On a Maruti, a white shirt, and the little café that watched it all begin.

Sitting at a Barista and working brings a wave of nostalgia.
We were probably one of the first customers at Barista, and we fell in love with the one near Gandhara at Stratford Avenue. It was on the way home, and it became a perfect pitstop after a day of training — a place to meet the team, talk about the day and the week, grab a coffee, and just hang out.
It was also the perfect place for me to sit and journal. And to meet potential trainers, some of whom had their very first conversation about joining us right there, over a cup of coffee.
But the reason for this post isn’t nostalgia. It’s a quieter reflection — on how much has changed, and why I am really glad that it has.
When I started out as a trainer, I didn’t have enough money to buy a ‘proper’ car. So rather than getting into debt to look the part, I bought what I could afford — a Maruti. I drove it for over 350,000 kilometres.
Many told me it would make me look like a dead-beat. That I would never be taken seriously in a Maruti.
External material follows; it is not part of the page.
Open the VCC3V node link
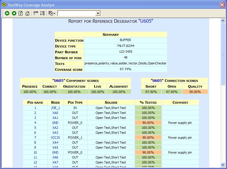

I also wore jeans and a white shirt, and there was a reason for both. The jeans were a small act of rebellion against the ‘establishment.’ The white shirt was something else entirely.
When my dad started working, he couldn’t afford office shirts, so he wore his old school shirts. Over time, that white shirt became his trademark. Mine is a homage to him — to a man whose journey through life remains my North Star to this day. The white shirt reminds me never to forget my roots, or how humbly it all began.
Many told me I was a disgrace to the ‘profession.’
And because I didn’t have an office, I ended up meeting people in all sorts of little places. Coffee shops weren’t really a ‘thing’ back then. So when Barista first opened, I walked in — and never looked back.
Once again, the skeptics had their say. “It’s unprofessional,” they said.
Here is the thing about all that skepticism.
The Maruti was supposed to be the proof that I’d never make it. Instead, it carried me to almost every early training I ever did, and to almost every conversation that built this company. 350,000 kilometres is not a sign of failure. It’s a record of showing up.
The white shirt was supposed to be embarrassing. Instead, it became the most honest thing I wore. It kept me anchored on the days the work got glamorous enough to make a man forget where he came from.
And the coffee shop — the ‘unprofessional’ coffee shop — turned out to be the most professional decision of all. Because it was never about the table. It was about the conversation. About sitting across from someone, with no boardroom and no theatrics, and actually listening.
What’s changed is everything around it.
Coffee shops are now where deals are done, where teams meet, where people journal and dream and decide to change their lives. The Maruti would barely raise an eyebrow today — and even if it did, I’ve long stopped keeping count. The white shirt is just… the white shirt. Mine.
But what hasn’t changed is the only part that ever mattered.
I still wear the white shirt. I still believe the conversation matters more than the venue. I still think you build something real by showing up, again and again, in the clothes you can afford and the car you actually own — not the ones that borrow you a personality.
The world eventually caught up to the things they once laughed at. But I’d like to think I’d have kept them either way.
So here I sit, years later, at a Barista — working, remembering, and quietly grateful.
The café changed. The white shirt didn’t. And somewhere in between, I learned that the things people mock you for are often the very things worth keeping.
Everything teaches. Some lessons just arrive in a white shirt, behind the wheel of a Maruti.